In all honesty, I've given up on calling it in. I've yet to see anything become of the illegal activites,,,not sayin they havent or wont but first hand response is sad. Not to mention the commercial guy setting his net in masons inlet last week chasing mullet, had to raise the motor to get by, literally blocked from bank to 20 yards off the other bank (so shallow couldnt navigate). Called in multiple, multiple violations with hispanics cast netting the marshes behind wrightsville, c bch inlet, dredge pond, behind caswell.....everything caught goes in the cooler. juvenile drum,trout, flounder,,everything you'd see, saw a group earlier this summer keep 4 bay gags, small snook, must have had a dozen flounder,now all these fish were under 8- 9", just frekin sad. It goes on nightly under the cover of darkness. reported a group off mercers earlier the spring, must have had 15 black seabass under 8". drive down snows cut on a weekend south on the river.. you'll see, just frekin sad. 
What burns me the most is when, i've found some fish, noone ANYWHERE near me for multiple outings , and get checked. 3x I've been checked .. and 3x the next time I go fish there's guys in the spot! Get freking real, don't use your %(*^& badge to approach me then call your buds. I hear this from others also.


----------



## ReelKingin (Aug 3, 2009)

I was fishing in a unnamed area 2 weeks ago, caught several under size pups and 1 flounder....noticed 2 yaks down below me, about 150yards or less....about an hr later, i moved spots and this guy walks up to me and says "No size to them drum huh?" I said, nah not really all throwbacks...He said yeah we noticed...I mentioned that he must have hawk like vision and he said, "I dont but these do" Set a very nice small sleak high end banaculars (excuse spelling) I said WOW very nice, yall watching birds and stuff from the yaks? He so yes, and people...Then he showed me his badge, a plain clothed DMF!! I about **** myself, first for me...I told him awesome job, glad they were out and goodluck! 

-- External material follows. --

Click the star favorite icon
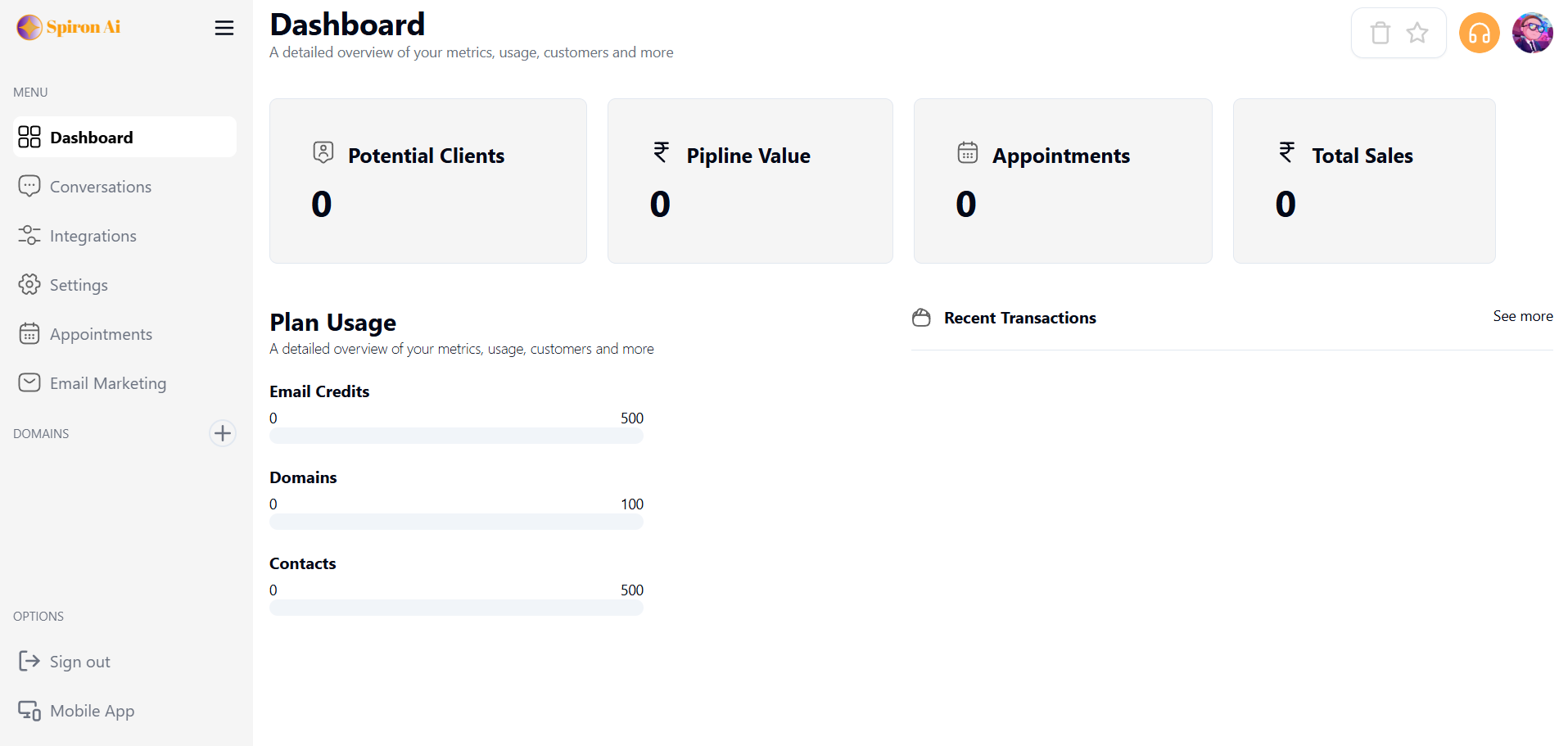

I've called DMF before on people from the beache/backwaters/pier & didnt really go no where....Now I just tell them hey, you know theres a size limit on them? And if they ignore it or tell me to hit the trail? I tell them im making a phone in 2 mins if they dont throw it back...works more than half the time


----------



## vafish4me (Jul 25, 2012)

The keeping of undersized or oversized fish is just wrong. I see it alot on the Potomac up by Great falls during the spring Striper run. I caught my first puppy's ever last weekend. threw the tape on them and nothing over 15.5". Back in the water they go. I really want to try some drum but ok with waiting till I catch a legal one. I agree with Reelkingin, tell them your going to make the call. your giving them a chance to do right , the man will not.


----------



## EABiker (Aug 16, 2010)

You could always go up to them and say, "Hey, you better get rid of those, there is a Ranger over there checking all the coolers; you don't want to be caught with those!" They will think you are doing them a favor...


----------



## lookinglasself (May 30, 2010)

I've noticed it too, but not nearly as bad as most of you. Also noticed some illegal harvesting of clams from closed waters the other day..


----------



## drumchaser (Jan 14, 2003)

Book Em Danno!!


----------



## JAM (Jul 22, 2002)

*Breaking the Law Is Breaking the Law*

No matter who does it.. There is Bad on both sides, this is True, But there is More Bad in the Fisheries Management, then all the Bad Recs and all the Bad Comms combined.. 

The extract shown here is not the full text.